Are you using a BufferedStream on top of the sending HybridConnectionStream?

HybridConnectionStream is built on top of .NET's WebSocket support which doesn't guarantee that sending 16kb & endOfMessage=true with ClientWebSocket will result in one read on the other end with exactly that many bytes. However, it could be split into multiple reads on the other end with only the last read having endOfMessage = true.

This is behavior in the .NET Framework, which Relay is built upon:
WebSocket Sender calls ClientWebSocket.SendAsync with 16384 bytes and endOfMessage = true
WebSocket Reader gets a read of ~16300 bytes with endOfMessage = false
WebSocket Reader gets a read of ~84 bytes with endOfMessage = true.

The problem is that HybridConnectionStream, being a System.IO.Stream doesn't currently have any way to pass the information to its caller whether a given read included endOfStream == true || false. .NET's Stream class typically doesn't guarantee that the reader gets the bytes in the exact chunk sizes that the writer writes them.

A new feature would need to be added to Microsoft.Azure.Relay.dll to pass this information along to readers (dare I say 'relay' this information?).

As a work-around you could prepend a 32-bit (as an example) integer containing the size when writing your atomic chunks to the HybridConnectionStream.

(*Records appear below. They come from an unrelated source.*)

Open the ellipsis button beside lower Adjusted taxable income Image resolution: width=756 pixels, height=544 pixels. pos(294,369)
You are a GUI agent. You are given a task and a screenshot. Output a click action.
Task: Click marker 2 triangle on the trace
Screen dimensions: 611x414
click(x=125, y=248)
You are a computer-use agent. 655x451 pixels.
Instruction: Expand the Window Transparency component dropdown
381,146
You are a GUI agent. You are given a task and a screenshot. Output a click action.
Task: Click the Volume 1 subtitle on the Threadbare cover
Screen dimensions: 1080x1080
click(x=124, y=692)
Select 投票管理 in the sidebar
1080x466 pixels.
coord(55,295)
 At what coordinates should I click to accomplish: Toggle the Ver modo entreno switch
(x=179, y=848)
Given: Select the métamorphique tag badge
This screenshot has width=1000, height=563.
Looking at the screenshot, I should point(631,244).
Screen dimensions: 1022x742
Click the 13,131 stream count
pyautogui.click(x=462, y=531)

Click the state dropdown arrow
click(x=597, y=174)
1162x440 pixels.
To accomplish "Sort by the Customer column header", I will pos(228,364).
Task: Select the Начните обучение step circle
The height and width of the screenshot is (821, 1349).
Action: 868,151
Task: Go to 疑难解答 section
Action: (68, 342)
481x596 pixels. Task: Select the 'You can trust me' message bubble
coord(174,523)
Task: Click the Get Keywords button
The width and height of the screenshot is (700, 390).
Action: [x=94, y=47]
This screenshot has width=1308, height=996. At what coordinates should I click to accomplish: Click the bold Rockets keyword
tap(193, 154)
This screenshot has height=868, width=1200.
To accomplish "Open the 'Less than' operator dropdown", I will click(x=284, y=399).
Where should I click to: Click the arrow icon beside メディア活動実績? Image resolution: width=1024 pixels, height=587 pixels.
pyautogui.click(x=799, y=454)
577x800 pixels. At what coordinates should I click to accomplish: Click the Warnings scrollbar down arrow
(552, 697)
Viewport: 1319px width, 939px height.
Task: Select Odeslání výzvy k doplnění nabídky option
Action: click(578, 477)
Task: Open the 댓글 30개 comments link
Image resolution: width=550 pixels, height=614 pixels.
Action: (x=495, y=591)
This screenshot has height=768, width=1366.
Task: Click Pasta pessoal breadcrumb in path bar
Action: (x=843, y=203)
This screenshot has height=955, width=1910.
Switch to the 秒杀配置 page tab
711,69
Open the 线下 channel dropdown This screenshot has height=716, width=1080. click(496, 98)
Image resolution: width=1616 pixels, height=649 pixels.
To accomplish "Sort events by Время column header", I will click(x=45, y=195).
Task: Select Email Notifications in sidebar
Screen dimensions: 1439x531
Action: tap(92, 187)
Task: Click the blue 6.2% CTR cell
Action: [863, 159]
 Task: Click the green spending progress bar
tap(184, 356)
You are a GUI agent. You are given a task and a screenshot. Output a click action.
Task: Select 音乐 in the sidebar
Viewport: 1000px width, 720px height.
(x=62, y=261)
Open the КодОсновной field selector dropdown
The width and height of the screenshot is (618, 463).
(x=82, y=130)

It's generous to call it a workaround when you have to effectively create your own protocol and manually chunk the message. It seems like a questionable design to create another abstraction (HybridConnectionStream) which completely hides the underlying socket and has different semantics.

In case anyone is having an issue with this api, here is an example of reading a message with a size prefix:


private async Task RunAsync()
{
    var header = new byte[4];
    while (true)
    {
        await mConnection.ReadAsync(header, 0, 4);
        var size = BitConverter.ToInt32(header, 0);
        var message = new byte[size];
        var read = 0;
        while (read < size)
        {
            read += await mConnection.ReadAsync(message, read, size - read);
        }
        //process message
    }
}

Would adding bool HybridConnectionStream.EndOfMessage which comes from the inner WebSocketReceiveResult.EndOfMessage be sufficient to know when all frames (chunks) have been received for a given "Message"?

Makes sense to me. It wouldn't break anything and seems like the best way to bridge the two metaphors.

@rossbrower's workaround is the correct solution to meet this requirement with streams.
@danny8002, I am closing this issue, but feel free to request to be opened again if you still have questions.